SOURCE DOCUMENT.
Posted - 11/01/2006 :  23:42:15  Show Profile  Reply with Quote
Hi all!
I havent posted much for a long time because I've been doing much better. Most of my UBT as I call it ("upper body tension") which was my main problem for years has been mostly gone for several years. HOWEVER, just as things were looking good and staying good, I was in a car accident. So here I am again, looking for some feedback and advice.

I was stopped when rearended in my Accord by a van going somewhere between 15 and 30 mph (i'm guessing, I dont really know). He was just beginning to brake but hit me and pushed me into the minivan in front of me. It totaled the car but I didnt hit my head or anything. I felt fine at first but then had a burning sensation in my neck within ten minutes and was taken to the hospital. The Xrays checked out fine. I was stiff and sore for about 36 hours (went to work the next day and could function without painkillers fine). Then I felt fine, totally, for the next 5 days.

I felt twisted and painful days 6-8, then fine again basically for another week. Then I had a gig where I moved a lot of equipment fast (I'm a musician) and felt painful again after that. I'm now about a month out and I've had my worst 10 days since it happened, hands down. I helped my parents move and that seemed to precipitate this bout. I have some vertigo issues, stiffness and headaches. I'm feeling like I cant do any physical stuff (moving things around, yardwork) without precipitating headaches. I havent yet done anything PT or therapy, though my regular doctor prescribed PT, because I'm so suspicious of PT based on past negative experiences when I was battling fibromyalgia type symptoms.

While physical stuff precipitated or correlated with much of these bouts of pain, my first bout a week after the accident was not. It was correlated only with stress over buying a new car.

(Stored records)
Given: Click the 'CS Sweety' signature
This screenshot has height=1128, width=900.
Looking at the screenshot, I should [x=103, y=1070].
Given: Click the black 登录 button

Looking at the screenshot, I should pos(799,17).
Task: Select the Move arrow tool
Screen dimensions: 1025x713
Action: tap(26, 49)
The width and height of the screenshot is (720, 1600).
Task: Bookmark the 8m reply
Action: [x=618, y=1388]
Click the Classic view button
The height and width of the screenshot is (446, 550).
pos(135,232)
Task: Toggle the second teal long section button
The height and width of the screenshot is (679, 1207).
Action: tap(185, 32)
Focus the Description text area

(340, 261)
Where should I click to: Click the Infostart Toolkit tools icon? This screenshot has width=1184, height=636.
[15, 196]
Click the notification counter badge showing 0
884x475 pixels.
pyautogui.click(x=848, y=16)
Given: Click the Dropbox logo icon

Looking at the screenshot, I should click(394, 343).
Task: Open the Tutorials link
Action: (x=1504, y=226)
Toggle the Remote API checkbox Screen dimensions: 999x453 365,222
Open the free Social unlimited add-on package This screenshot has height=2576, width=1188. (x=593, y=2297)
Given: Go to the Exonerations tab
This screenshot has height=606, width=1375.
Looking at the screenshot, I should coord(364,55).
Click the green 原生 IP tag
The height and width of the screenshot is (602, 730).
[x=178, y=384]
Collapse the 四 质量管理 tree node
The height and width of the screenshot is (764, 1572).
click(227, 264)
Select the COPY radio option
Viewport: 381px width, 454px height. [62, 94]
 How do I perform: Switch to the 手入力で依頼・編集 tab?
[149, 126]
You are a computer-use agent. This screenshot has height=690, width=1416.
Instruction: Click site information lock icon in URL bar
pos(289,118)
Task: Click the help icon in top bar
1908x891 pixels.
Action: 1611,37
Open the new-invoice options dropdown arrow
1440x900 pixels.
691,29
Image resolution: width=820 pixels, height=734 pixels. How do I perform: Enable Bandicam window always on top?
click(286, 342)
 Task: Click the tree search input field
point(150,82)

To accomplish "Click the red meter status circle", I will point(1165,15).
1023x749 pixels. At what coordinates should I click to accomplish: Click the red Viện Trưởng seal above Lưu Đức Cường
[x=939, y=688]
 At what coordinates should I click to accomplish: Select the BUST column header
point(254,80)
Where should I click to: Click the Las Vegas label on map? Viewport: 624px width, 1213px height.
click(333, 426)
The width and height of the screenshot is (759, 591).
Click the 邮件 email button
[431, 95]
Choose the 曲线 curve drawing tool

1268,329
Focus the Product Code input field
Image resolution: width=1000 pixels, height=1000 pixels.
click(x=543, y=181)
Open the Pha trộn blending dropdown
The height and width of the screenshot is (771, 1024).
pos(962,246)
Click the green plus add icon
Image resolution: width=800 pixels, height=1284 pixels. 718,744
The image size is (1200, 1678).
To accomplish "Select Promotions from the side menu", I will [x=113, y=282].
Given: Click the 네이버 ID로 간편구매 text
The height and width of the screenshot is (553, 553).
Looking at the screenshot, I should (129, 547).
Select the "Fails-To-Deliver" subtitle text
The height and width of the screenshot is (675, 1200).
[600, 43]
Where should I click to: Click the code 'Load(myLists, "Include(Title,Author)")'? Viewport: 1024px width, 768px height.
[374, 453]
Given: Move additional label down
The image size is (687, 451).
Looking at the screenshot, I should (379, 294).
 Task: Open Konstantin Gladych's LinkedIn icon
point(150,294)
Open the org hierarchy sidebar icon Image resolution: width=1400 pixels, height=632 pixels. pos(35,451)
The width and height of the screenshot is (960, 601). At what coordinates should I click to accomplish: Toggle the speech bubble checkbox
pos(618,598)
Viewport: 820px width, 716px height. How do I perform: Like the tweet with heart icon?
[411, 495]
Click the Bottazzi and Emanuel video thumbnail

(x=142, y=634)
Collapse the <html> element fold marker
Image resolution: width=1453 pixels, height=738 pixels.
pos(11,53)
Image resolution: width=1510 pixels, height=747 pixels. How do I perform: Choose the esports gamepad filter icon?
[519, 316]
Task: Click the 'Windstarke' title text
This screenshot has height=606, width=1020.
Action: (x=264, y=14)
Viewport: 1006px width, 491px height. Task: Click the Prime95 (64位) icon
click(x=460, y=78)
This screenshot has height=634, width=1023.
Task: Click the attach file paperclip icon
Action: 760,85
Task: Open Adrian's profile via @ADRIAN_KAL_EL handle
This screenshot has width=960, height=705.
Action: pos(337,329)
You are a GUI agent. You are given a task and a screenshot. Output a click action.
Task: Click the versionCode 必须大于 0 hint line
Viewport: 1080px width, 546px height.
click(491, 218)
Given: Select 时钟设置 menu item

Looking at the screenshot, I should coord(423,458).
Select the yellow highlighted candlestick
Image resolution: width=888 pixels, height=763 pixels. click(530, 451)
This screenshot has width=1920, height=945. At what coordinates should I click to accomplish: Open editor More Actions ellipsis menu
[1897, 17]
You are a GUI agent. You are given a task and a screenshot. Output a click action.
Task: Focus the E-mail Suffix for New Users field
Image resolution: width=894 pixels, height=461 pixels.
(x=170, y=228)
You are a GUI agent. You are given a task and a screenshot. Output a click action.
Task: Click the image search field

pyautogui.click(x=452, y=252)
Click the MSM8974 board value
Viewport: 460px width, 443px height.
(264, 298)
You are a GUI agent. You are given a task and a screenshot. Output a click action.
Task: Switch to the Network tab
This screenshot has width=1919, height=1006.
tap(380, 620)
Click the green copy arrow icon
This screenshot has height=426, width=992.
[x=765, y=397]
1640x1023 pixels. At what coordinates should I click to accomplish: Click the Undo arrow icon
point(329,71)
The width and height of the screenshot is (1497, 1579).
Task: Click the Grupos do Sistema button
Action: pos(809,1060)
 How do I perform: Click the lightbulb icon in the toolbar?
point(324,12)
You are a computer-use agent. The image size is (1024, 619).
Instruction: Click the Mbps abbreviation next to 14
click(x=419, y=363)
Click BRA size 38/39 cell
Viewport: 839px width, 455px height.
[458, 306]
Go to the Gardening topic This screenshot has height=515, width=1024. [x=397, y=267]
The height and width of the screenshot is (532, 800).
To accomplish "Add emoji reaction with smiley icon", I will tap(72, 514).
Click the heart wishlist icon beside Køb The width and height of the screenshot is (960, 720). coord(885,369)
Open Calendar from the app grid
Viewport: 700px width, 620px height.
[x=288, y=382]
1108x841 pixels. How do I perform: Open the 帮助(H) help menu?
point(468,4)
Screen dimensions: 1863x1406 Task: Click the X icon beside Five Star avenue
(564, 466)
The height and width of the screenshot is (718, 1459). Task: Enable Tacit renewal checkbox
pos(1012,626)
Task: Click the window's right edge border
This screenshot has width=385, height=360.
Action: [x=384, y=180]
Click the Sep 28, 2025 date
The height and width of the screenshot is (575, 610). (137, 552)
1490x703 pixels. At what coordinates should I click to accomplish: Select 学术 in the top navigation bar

EXERCISE DIRECTIONS.
Can you quote the stretch of the forum post from "I havent posted" through "feedback and advice."? Work from the forum post alone, not the records.

WRITTEN RESPONSE.
I havent posted much for a long time because I've been doing much better. Most of my UBT as I call it ("upper body tension") which was my main problem for years has been mostly gone for several years. HOWEVER, just as things were looking good and staying good, I was in a car accident. So here I am again, looking for some feedback and advice.